(EXERCISE INSTRUCTIONS): Render the material below as a JSON array of strings, one string per line, omitting any blank lines.

(DATASET RECORDS):
----

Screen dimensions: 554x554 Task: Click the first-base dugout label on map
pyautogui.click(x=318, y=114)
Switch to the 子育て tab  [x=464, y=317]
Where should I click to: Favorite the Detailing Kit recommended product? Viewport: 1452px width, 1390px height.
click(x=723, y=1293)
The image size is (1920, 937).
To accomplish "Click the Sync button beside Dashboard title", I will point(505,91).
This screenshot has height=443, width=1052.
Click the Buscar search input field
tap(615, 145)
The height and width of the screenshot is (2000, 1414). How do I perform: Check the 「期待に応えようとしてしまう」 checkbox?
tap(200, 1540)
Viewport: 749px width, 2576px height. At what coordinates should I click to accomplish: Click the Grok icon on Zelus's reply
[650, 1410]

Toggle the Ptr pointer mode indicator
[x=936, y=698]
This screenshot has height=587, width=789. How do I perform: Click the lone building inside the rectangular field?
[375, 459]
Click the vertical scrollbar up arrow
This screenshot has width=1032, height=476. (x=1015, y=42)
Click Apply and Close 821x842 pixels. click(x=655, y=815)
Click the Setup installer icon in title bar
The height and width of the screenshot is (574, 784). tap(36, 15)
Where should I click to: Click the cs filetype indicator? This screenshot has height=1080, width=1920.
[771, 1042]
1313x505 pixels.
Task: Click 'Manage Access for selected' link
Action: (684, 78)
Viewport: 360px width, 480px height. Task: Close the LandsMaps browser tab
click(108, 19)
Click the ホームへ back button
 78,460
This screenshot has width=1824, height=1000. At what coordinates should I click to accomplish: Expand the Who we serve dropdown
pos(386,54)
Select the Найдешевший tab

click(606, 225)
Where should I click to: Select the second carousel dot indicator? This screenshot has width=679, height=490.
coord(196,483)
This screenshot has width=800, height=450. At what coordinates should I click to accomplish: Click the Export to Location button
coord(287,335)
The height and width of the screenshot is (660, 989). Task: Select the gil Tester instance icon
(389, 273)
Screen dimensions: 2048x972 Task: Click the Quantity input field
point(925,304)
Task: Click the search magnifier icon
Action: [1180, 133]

----

(THE COMPLETED TASK):
[
  "Screen dimensions: 554x554 Task: Click the first-base dugout label on map",
  "pyautogui.click(x=318, y=114)",
  "Switch to the 子育て tab  [x=464, y=317]",
  "Where should I click to: Favorite the Detailing Kit recommended product? Viewport: 1452px width, 1390px height.",
  "click(x=723, y=1293)",
  "The image size is (1920, 937).",
  "To accomplish \"Click the Sync button beside Dashboard title\", I will point(505,91).",
  "This screenshot has height=443, width=1052.",
  "Click the Buscar search input field",
  "tap(615, 145)",
  "The height and width of the screenshot is (2000, 1414). How do I perform: Check the 「期待に応えようとしてしまう」 checkbox?",
  "tap(200, 1540)",
  "Viewport: 749px width, 2576px height. At what coordinates should I click to accomplish: Click the Grok icon on Zelus's reply",
  "[650, 1410]",
  "Toggle the Ptr pointer mode indicator",
  "[x=936, y=698]",
  "This screenshot has height=587, width=789. How do I perform: Click the lone building inside the rectangular field?",
  "[375, 459]",
  "Click the vertical scrollbar up arrow",
  "This screenshot has width=1032, height=476. (x=1015, y=42)",
  "Click Apply and Close 821x842 pixels. click(x=655, y=815)",
  "Click the Setup installer icon in title bar",
  "The height and width of the screenshot is (574, 784). tap(36, 15)",
  "Where should I click to: Click the cs filetype indicator? This screenshot has height=1080, width=1920.",
  "[771, 1042]",
  "1313x505 pixels.",
  "Task: Click 'Manage Access for selected' link",
  "Action: (684, 78)",
  "Viewport: 360px width, 480px height. Task: Close the LandsMaps browser tab",
  "click(108, 19)",
  "Click the ホームへ back button",
  " 78,460",
  "This screenshot has width=1824, height=1000. At what coordinates should I click to accomplish: Expand the Who we serve dropdown",
  "pos(386,54)",
  "Select the Найдешевший tab",
  "click(606, 225)",
  "Where should I click to: Select the second carousel dot indicator? This screenshot has width=679, height=490.",
  "coord(196,483)",
  "This screenshot has width=800, height=450. At what coordinates should I click to accomplish: Click the Export to Location button",
  "coord(287,335)",
  "The height and width of the screenshot is (660, 989). Task: Select the gil Tester instance icon",
  "(389, 273)",
  "Screen dimensions: 2048x972 Task: Click the Quantity input field",
  "point(925,304)",
  "Task: Click the search magnifier icon",
  "Action: [1180, 133]"
]